Nilai-nilai lama yang akhirnya menggerus jangkar lama seperti kenyataan bahwa negara-negara maju tersebut adalah Negara-negara yang “mentok” dengan utang besar negaranya, penduduknya yang relative sedikit, ketiadaaan sumber daya alam, serta pendapatan dari pajak yang sudah paling optimal, hendaknya dapat dijadikan pertimbangan untuk dapat diambil sisi positifnya yang merupakan kebalikan daripada variabel-variabel kementokan tersebut.

Kita dapat melihat bahwa terdapat ekstrimis-ekstrimis keuangan misalnya yang memandang sebaliknya bahwa utang Negara adalah dosa bagi bangsa untuk berkorelasi dengan ketidakbecusan pemegang privilese untuk mengelola Negara, yang dipercaya secara masif.

Mimpi utopia bahwa Indonesia adalah Negara kaya yang mampu terbebas dari utang misalnya adalah bentuk antisocial yang tidak sejalan dengan Negara-negara lain.

Pun protes kepada pelayanan pemerintah dan mengklaim sebagai pembayar pajak sementara mereka tidak membayar pajak dengan benar, bahkan tidak berkontribusi sebagai pembayar pajak.

Bahkan 9 negara di atas yang lebih besar dari Indonesia dari riset tersebut pun, kecuali Jerman dan Jepang yang relative lebih lama exis, tidak lebih baik dari Indonesia.

Benar bahwa terdapa disparitas yang mendalam antara yang kaya dan miskin di Indonesia. ada juga penyakit korupsi yang penekanannya adalah tidak disukai oleh pemangku kepentingan dari Negara lain.

tapi terkadang inilah yang terbaik yang dapat dilakukan oleh Indonesia. dan pengelolaan selama ini sudah merupakan cerminan pribadi bangsanya yang memiliki strata social yang jelas dan hubungan social yang geselschaft, ala Indonesia sendiri.

sementara dari 12 Partai politik yang menjadi mesin pembuatan keputusan berbangsa di Negara Indonesia, sekarang ini, kecuali partai baru, menghasilkan calon presiden RI yang sebelumnya tidak terlibat di pemerintahan yakni Jokowi melalui PDIP dan Prabowo melalui Gerindranya.
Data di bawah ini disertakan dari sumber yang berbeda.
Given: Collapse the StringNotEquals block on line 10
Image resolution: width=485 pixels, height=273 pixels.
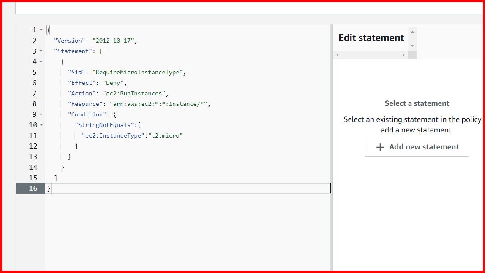Looking at the screenshot, I should coord(41,124).
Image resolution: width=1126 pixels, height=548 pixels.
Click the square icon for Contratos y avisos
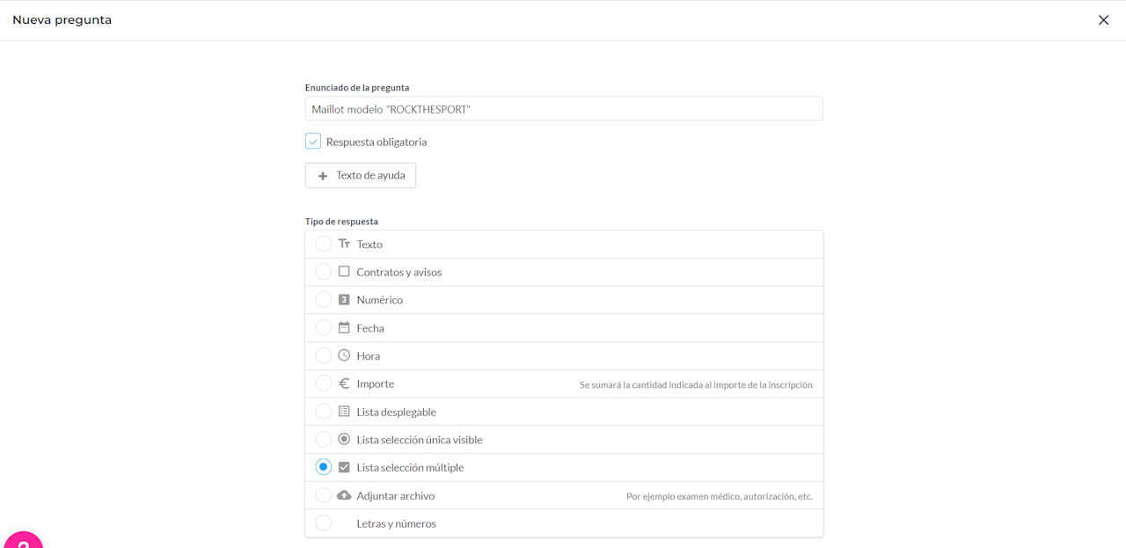click(x=344, y=272)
Tidak ada yang lain.

Dan sayangnya pemberitaan mengenai hasil survey World Bank ini tidak mendapat publisitas yang seharusnya dalam hitungan hari pendelegasian hak rakyat Indonesia memberikan privilese kepada presiden pilihannya di Pemilu Presiden yang akan datang.

Tanpa keterlibatan Gerindra dan PDIP di pemerintahan selama 10 tahun terakhir “alam” pengeksekusian riset World Bank ini, prestasi loncat 6 peringkat mengalahkan kekuatan ekonomi Negara-negara besar dengan jangkar lama seperti Spanyol, Belanda, Australia dan lainnya, dengan persepsi baru dan masa adaptasi yang akan menyita energi, bisa jadi tidak terulang kembali.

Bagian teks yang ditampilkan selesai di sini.